Spenden und Helfen

Wirkmechanismus von neuem Medikament gegen Multiple Sklerose entdeckt

Dimethylfumarat blockiert Rezeptor und hemmt die Einwanderung von Entzündungszellen ins zentrale Nervensystem. Das haben Wissenschaftler der Max-Planck-Gesellschaft entdeckt.

 

 

Quelle; MPI f. Herz- und Lungenforschung

Ausschnitt des Rückenmarks von Mäusen unter dem Fluoreszenzmikroskop: DMF wirkt auf die hier rot markierten Immunzellen, deren Aktivität die Schäden an den Nervenzellen verursacht (blau: Zellkerne).

Seit einigen Wochen erst ist Dimethylfumarat in Europa für die Basistherapie von Multipler Sklerose zugelassen. Obwohl dessen Wirksamkeit in klinischen Studien belegt ist, war der zugrunde liegende Wirkmechanismus bislang noch unbekannt.

Wissenschaftlern vom Max-Planck-Institut für Herz- und Lungenforschung in Bad Nauheim und der Universität zu Lübeck ist es nun gelungen, diesen zu entschlüsseln. Sie hoffen, mit Hilfe dieses Wissens wirksamere Therapeutika entwickeln zu können.

Beteiligt waren Wissenschaftler aus den Arbeitsgruppen von Nina Wettschureck am Max-Planck-Institut für Herz- und Lungenforschung in Bad Nauheim sowie Markus Schwaninger vom Institut für Experimentelle und Klinische Pharmakologie und Toxikologie der Universität zu Lübeck.
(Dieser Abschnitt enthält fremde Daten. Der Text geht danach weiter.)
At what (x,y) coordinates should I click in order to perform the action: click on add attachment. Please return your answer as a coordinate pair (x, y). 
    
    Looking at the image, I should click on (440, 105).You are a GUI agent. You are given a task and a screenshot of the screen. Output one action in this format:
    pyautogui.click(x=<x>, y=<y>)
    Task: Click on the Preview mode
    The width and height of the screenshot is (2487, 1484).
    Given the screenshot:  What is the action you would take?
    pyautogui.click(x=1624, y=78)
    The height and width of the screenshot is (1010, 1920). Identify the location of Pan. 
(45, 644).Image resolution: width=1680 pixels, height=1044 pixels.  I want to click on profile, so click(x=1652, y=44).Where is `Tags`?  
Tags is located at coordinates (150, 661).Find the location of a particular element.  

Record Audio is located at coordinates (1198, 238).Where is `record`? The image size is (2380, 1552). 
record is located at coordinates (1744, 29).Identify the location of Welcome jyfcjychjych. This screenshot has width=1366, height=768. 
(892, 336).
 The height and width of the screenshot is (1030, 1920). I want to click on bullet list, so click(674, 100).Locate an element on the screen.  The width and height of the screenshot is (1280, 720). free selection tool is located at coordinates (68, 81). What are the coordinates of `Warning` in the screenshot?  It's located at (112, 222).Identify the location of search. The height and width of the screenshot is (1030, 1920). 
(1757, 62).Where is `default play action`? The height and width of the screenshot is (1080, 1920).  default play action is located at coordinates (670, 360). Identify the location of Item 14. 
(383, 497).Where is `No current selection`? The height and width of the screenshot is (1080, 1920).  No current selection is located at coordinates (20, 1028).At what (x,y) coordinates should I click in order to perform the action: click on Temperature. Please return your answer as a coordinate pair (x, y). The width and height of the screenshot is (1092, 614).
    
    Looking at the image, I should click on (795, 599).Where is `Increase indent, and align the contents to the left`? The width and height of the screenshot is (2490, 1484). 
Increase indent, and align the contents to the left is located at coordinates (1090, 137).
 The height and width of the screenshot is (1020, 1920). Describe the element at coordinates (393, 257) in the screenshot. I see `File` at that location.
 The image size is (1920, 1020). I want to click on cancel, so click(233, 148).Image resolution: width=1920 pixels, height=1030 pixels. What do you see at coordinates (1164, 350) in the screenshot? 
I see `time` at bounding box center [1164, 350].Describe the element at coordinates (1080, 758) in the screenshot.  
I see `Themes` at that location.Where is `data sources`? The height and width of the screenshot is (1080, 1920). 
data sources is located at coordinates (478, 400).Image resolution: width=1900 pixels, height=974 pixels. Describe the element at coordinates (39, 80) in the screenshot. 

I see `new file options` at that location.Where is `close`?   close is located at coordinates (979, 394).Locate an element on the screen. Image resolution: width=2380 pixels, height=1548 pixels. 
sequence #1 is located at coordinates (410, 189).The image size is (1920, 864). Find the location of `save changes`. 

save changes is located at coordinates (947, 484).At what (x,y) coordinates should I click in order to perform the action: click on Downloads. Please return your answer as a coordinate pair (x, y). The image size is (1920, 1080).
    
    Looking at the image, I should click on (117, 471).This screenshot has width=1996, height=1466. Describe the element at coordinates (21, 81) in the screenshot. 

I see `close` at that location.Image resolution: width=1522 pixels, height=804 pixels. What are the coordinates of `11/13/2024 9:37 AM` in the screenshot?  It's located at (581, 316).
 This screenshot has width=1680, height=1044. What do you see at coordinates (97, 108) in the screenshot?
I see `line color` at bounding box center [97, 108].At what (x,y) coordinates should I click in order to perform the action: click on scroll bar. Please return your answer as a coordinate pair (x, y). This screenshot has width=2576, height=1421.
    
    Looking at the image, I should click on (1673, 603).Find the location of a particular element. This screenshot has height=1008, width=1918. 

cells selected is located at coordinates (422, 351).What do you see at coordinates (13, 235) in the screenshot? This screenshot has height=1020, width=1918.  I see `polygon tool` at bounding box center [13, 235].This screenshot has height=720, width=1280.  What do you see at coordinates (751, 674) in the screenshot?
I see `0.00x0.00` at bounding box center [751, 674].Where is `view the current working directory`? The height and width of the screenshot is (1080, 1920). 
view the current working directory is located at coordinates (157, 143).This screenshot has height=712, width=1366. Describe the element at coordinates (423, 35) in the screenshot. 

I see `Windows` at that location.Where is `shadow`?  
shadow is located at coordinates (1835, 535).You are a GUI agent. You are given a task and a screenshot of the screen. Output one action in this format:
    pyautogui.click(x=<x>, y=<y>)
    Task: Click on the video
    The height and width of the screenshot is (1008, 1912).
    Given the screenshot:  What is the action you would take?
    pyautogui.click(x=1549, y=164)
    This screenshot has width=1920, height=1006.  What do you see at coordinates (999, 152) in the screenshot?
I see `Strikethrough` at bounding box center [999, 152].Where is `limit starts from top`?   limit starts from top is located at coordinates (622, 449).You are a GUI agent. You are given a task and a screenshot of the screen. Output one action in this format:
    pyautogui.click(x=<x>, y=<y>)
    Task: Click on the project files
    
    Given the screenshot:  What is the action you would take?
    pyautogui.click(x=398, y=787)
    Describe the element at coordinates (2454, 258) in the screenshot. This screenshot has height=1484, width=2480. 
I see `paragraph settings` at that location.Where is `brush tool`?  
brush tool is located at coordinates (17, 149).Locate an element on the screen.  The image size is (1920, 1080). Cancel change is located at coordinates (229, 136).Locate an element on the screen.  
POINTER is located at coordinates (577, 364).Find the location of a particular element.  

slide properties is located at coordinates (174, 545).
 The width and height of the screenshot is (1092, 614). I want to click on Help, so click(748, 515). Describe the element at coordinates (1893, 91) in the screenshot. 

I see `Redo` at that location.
Die Forscher verwendeten in ihrer Studie ein standardisiertes Mausmodell für Multiple Sklerose. Bei diesem Modell werden Mäuse mit Bestandteilen von Myelin immunisiert. Dies führt bei den Tieren zu neurologischen Ausfällen ähnlich der Multiplen Sklerose. "Die Mäuse, die wir mit DMF behandelt hatten, konnten sich im Vergleich zur Kontrollgruppe deutlich besser bewegen", so Wettschureck.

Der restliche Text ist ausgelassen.